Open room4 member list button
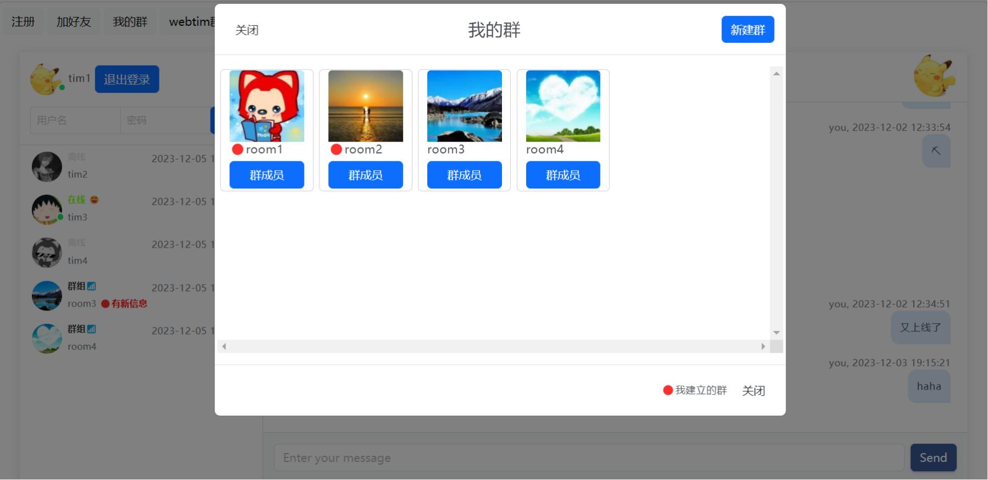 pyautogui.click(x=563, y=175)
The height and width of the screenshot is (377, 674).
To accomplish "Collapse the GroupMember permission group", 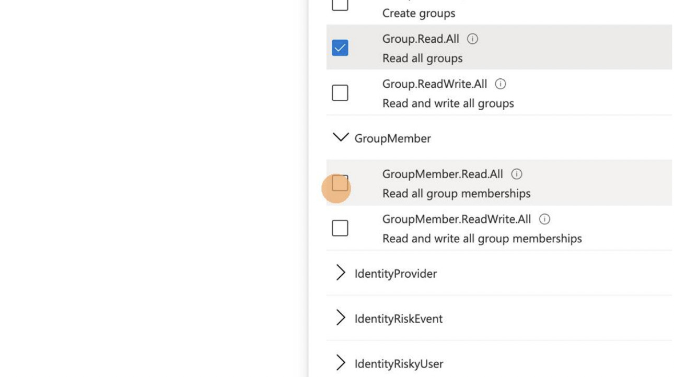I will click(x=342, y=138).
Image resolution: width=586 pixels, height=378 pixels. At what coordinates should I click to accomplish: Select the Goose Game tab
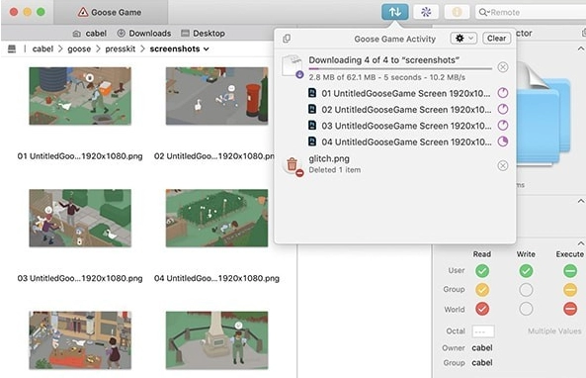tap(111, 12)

• [Your task]:
Repeat exactly the lines from the one containing "Image resolution: width=586" to the last line of the records above, including both, and leave out any pictures.

• [Your solution]:
Image resolution: width=586 pixels, height=378 pixels. At what coordinates should I click to accomplish: Select the Goose Game tab
tap(111, 12)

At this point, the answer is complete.